__Aim of the task__
The stretch wanted below opens at the line containing "Image resolution: width=1010" and closes at the line containing "Task: Tap the reload page icon". Please return it exactly, with no other lines.

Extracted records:
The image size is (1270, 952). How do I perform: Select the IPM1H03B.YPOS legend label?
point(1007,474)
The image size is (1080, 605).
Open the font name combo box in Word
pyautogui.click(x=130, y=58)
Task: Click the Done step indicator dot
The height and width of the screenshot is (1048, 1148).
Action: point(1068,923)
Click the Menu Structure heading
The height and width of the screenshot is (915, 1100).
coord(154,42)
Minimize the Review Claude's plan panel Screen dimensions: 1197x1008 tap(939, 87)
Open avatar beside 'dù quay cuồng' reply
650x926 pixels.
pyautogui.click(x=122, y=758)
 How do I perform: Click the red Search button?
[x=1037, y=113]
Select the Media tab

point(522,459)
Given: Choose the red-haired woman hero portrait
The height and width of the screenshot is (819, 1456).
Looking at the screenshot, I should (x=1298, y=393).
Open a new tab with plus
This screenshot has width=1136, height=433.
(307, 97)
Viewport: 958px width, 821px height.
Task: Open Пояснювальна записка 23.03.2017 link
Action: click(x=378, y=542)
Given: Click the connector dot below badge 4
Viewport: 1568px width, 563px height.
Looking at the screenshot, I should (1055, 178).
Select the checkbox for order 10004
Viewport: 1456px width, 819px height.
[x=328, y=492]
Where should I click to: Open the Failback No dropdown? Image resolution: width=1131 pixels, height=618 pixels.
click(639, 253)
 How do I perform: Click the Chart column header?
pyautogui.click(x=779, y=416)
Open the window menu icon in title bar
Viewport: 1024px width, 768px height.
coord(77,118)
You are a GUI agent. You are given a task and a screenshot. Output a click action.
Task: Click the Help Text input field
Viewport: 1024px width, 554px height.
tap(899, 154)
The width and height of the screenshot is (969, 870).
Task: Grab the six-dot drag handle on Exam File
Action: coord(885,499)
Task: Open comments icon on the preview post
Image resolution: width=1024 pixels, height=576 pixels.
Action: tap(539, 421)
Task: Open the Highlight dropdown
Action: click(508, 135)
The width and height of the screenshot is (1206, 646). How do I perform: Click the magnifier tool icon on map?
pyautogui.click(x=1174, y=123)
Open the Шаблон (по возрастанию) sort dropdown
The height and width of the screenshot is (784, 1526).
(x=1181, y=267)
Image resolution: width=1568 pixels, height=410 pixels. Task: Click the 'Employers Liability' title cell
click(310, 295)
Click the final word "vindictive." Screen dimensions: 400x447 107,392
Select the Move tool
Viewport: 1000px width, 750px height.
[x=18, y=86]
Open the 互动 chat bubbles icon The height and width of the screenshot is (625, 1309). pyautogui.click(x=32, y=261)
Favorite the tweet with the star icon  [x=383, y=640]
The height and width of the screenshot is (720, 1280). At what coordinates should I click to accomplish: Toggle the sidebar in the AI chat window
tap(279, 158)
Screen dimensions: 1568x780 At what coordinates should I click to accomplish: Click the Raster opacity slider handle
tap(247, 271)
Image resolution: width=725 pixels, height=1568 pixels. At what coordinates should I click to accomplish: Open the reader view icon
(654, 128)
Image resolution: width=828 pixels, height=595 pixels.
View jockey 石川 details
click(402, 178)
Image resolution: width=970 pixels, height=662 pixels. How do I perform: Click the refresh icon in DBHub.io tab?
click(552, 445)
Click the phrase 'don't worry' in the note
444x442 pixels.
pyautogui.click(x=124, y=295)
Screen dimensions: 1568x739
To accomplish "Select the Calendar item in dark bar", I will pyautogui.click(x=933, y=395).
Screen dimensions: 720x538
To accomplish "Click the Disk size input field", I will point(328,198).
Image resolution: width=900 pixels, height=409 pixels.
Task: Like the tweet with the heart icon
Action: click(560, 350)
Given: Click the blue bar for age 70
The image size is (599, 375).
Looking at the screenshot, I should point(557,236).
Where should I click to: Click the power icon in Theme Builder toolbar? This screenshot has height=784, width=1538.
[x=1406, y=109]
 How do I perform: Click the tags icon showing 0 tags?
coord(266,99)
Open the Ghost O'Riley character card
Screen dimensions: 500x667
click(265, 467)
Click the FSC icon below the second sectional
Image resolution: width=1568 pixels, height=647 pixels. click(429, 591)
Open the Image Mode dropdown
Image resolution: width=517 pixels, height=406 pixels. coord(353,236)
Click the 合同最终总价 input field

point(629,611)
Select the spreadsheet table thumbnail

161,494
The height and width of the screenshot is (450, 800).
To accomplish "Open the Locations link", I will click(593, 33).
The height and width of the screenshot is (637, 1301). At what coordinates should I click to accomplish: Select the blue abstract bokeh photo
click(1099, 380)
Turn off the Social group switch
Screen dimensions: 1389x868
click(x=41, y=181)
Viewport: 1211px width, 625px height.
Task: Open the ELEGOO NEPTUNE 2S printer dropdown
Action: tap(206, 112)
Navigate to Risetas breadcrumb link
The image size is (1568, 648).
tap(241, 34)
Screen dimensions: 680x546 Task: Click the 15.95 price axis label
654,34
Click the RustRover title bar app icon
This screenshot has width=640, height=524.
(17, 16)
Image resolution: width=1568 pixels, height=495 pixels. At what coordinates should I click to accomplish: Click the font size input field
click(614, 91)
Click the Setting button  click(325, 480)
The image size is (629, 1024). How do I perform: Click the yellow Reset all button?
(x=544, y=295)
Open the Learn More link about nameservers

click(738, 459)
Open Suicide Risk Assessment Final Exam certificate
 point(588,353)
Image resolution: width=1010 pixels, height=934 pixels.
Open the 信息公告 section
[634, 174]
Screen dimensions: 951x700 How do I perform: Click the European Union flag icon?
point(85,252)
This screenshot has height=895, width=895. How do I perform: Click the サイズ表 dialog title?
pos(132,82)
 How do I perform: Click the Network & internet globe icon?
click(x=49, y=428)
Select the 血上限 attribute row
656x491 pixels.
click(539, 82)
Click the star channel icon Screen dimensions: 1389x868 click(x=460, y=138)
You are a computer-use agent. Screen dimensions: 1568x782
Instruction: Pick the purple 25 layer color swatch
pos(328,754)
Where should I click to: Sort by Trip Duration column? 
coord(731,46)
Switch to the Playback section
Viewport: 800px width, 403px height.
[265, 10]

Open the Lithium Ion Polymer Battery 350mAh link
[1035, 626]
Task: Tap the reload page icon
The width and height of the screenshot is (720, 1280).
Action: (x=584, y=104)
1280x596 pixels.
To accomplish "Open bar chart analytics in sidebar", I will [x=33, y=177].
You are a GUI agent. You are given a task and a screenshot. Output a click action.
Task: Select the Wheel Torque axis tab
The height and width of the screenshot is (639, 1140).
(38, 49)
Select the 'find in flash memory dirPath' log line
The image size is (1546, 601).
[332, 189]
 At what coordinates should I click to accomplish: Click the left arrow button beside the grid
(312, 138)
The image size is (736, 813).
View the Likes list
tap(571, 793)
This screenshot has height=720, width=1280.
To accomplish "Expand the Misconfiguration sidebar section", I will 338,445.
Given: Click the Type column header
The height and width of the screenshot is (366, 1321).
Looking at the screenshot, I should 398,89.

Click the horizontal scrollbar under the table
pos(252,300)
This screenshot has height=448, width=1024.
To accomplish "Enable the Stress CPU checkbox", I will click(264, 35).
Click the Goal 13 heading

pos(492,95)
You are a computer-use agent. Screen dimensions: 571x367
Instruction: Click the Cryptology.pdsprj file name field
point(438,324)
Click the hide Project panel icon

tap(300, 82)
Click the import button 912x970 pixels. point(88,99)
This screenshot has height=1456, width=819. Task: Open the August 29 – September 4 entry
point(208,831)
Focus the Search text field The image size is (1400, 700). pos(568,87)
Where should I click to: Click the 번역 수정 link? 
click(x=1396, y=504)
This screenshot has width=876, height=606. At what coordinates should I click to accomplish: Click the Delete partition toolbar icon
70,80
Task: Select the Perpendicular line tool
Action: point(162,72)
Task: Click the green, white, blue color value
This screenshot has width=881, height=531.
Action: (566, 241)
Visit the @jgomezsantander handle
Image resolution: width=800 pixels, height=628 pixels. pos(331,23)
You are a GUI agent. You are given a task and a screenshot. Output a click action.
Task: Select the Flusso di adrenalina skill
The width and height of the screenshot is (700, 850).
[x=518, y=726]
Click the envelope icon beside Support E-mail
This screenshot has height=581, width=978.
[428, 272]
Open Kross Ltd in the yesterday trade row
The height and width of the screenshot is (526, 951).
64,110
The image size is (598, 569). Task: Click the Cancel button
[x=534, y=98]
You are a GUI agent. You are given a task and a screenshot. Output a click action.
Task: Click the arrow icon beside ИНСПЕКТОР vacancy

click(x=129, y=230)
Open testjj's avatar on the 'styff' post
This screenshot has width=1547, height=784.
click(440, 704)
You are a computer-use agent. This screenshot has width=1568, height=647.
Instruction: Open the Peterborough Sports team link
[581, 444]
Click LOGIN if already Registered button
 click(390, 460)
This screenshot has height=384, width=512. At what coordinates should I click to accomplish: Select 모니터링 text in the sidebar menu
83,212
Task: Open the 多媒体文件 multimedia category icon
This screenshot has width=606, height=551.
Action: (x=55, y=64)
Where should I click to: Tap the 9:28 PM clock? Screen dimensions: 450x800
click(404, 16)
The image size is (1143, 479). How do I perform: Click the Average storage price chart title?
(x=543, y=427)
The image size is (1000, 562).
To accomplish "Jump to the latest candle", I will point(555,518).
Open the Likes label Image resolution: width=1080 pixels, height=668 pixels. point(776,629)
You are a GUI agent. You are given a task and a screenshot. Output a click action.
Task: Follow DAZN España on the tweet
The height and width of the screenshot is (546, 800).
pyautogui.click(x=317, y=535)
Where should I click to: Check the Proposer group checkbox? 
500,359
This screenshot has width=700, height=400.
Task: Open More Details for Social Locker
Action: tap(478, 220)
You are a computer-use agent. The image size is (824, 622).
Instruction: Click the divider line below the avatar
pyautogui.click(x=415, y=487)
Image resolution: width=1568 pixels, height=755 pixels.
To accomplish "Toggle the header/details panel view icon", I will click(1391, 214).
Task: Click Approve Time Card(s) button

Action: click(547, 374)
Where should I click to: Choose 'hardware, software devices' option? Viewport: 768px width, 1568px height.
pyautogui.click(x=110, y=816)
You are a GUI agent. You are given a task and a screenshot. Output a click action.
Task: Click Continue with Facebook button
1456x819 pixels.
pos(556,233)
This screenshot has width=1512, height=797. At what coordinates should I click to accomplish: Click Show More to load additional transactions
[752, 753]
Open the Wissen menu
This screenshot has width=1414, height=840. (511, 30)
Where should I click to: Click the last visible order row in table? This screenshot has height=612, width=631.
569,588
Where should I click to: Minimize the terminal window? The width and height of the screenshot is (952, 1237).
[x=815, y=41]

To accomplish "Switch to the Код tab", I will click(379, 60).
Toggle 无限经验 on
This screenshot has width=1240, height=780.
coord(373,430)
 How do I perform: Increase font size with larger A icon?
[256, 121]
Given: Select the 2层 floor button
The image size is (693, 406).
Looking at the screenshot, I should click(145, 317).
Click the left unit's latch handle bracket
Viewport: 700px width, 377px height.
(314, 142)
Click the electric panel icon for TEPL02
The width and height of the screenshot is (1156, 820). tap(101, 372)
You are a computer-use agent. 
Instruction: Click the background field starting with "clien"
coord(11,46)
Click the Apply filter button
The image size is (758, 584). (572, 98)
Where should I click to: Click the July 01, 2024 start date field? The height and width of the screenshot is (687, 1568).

__Response__
Image resolution: width=1010 pixels, height=934 pixels.
Open the 信息公告 section
[634, 174]
Screen dimensions: 951x700 How do I perform: Click the European Union flag icon?
point(85,252)
This screenshot has height=895, width=895. How do I perform: Click the サイズ表 dialog title?
pos(132,82)
 How do I perform: Click the Network & internet globe icon?
click(x=49, y=428)
Select the 血上限 attribute row
656x491 pixels.
click(539, 82)
Click the star channel icon Screen dimensions: 1389x868 click(x=460, y=138)
You are a computer-use agent. Screen dimensions: 1568x782
Instruction: Pick the purple 25 layer color swatch
pos(328,754)
Where should I click to: Sort by Trip Duration column? 
coord(731,46)
Switch to the Playback section
Viewport: 800px width, 403px height.
[265, 10]

Open the Lithium Ion Polymer Battery 350mAh link
[1035, 626]
Task: Tap the reload page icon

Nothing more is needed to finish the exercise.